Without firsthand experience, I could only guess that 4.1 with a Haswell K needs more than auto. We're comparing notes on our SB-K chips in another thread. I think someone mentioned that you can remain stable at 4.2 on auto settings. But I still feel obligated to test them, and if they're "stable" but still in evidence of ECC "re-dos" in LinX iterations, I'll drop the auto settings and tweak the voltages manually.

There really seems to be a flurry of folks coming in here eager to overclock, and someone noted that there's somehow this assumption that the AI OC'ing or "auto-overclocking" features will do it. But they only do so within a certain range, and then the range varies from processor gen to processor gen.

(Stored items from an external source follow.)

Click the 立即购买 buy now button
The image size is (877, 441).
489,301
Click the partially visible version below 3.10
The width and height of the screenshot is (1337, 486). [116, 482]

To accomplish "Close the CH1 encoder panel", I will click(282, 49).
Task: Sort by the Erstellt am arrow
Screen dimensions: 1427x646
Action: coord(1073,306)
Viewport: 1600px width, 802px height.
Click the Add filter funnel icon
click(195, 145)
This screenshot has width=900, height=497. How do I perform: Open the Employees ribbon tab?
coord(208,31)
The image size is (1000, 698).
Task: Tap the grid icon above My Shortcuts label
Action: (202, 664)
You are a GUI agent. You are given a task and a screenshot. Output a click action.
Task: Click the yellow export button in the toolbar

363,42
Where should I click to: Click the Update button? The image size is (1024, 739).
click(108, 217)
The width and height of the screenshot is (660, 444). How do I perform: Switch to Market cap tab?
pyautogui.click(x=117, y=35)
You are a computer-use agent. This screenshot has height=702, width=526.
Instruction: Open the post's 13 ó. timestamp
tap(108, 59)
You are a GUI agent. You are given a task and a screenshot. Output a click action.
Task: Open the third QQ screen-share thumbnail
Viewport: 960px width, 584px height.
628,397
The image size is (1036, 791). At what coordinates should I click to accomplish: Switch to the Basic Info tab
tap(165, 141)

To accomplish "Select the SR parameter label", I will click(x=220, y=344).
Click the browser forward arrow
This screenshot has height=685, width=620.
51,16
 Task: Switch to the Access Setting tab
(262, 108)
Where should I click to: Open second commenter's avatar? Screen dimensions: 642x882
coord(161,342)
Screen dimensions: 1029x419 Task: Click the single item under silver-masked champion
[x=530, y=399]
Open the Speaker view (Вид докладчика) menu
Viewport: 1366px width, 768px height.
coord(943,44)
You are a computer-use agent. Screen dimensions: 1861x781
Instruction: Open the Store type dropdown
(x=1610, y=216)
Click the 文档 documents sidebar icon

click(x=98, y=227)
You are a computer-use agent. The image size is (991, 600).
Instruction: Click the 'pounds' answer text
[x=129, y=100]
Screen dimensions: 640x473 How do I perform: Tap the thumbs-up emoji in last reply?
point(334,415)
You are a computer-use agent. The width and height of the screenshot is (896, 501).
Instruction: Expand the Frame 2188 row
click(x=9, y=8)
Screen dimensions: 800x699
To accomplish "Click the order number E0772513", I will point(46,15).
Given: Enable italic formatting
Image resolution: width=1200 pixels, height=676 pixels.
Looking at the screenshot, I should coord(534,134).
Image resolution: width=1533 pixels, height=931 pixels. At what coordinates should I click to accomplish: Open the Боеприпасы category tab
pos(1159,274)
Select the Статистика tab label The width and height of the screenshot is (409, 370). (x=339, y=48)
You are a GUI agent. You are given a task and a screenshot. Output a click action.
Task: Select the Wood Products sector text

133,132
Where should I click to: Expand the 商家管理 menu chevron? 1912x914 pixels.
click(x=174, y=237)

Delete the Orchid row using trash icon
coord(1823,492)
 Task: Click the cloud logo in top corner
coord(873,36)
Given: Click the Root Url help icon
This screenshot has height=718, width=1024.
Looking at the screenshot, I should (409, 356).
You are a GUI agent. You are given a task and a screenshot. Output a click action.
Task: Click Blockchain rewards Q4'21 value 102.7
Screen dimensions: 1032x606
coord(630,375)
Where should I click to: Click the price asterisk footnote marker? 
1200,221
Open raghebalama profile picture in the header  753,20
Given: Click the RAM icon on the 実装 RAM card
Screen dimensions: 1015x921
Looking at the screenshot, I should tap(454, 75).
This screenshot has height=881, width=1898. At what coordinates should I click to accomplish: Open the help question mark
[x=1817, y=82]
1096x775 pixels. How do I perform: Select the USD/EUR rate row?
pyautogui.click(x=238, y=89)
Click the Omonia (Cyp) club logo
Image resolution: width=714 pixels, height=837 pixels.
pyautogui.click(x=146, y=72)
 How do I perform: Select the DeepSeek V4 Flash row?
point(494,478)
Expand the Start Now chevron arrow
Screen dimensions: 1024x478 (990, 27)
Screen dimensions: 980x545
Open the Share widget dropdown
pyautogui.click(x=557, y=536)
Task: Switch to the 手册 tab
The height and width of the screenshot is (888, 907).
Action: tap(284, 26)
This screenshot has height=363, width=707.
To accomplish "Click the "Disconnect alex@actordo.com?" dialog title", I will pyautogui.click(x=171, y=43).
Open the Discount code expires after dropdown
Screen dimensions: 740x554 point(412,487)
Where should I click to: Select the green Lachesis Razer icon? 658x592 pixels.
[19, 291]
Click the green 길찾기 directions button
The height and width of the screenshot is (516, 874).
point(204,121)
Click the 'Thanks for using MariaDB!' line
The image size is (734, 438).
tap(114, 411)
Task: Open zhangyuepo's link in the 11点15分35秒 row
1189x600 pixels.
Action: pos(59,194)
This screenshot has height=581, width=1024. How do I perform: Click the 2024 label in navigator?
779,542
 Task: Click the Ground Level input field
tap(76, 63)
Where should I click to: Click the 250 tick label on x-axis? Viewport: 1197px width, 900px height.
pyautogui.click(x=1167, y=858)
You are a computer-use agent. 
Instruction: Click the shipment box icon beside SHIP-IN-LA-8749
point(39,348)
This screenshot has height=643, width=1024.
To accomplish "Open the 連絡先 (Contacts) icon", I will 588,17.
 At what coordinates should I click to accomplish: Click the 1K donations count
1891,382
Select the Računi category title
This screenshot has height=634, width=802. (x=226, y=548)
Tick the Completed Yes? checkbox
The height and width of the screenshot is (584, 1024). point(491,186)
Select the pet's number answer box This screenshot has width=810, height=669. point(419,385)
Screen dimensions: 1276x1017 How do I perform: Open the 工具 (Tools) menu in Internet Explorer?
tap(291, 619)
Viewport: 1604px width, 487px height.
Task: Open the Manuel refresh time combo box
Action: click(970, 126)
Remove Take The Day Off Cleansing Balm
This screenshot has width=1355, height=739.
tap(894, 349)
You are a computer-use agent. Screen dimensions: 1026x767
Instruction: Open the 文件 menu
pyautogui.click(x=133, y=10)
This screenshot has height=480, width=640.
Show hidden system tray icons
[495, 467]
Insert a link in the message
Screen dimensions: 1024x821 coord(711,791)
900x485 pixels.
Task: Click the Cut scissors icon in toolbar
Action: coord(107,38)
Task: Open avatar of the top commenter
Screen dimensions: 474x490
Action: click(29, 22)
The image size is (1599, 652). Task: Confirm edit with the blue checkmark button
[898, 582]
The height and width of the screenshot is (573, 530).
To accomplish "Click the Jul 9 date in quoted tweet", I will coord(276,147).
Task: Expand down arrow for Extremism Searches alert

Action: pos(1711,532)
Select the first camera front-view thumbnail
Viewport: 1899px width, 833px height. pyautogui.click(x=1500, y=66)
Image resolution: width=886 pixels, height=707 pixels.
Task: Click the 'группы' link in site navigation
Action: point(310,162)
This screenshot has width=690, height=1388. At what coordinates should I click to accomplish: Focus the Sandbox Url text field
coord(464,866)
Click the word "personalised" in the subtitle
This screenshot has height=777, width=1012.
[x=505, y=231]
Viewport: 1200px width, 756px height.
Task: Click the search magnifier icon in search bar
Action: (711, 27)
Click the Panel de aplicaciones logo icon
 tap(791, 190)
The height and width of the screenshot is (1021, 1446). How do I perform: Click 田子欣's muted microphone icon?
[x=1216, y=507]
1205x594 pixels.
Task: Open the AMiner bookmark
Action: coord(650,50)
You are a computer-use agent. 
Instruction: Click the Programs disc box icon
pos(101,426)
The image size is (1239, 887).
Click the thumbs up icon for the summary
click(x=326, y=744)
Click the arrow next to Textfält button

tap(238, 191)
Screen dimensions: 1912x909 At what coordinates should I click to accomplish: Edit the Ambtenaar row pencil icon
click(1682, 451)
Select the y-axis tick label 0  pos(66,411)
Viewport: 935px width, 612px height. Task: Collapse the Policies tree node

So -- yeah -- read several reviews, guides, forum exchanges or whatever it takes to come up to speed on what your doing and how you should go about doing it. The nature of the information means it could be less reliable than your text on Computer Architecture, so -- read several, take notes, and then take notes as you go forward with a process that could tax your patience . . .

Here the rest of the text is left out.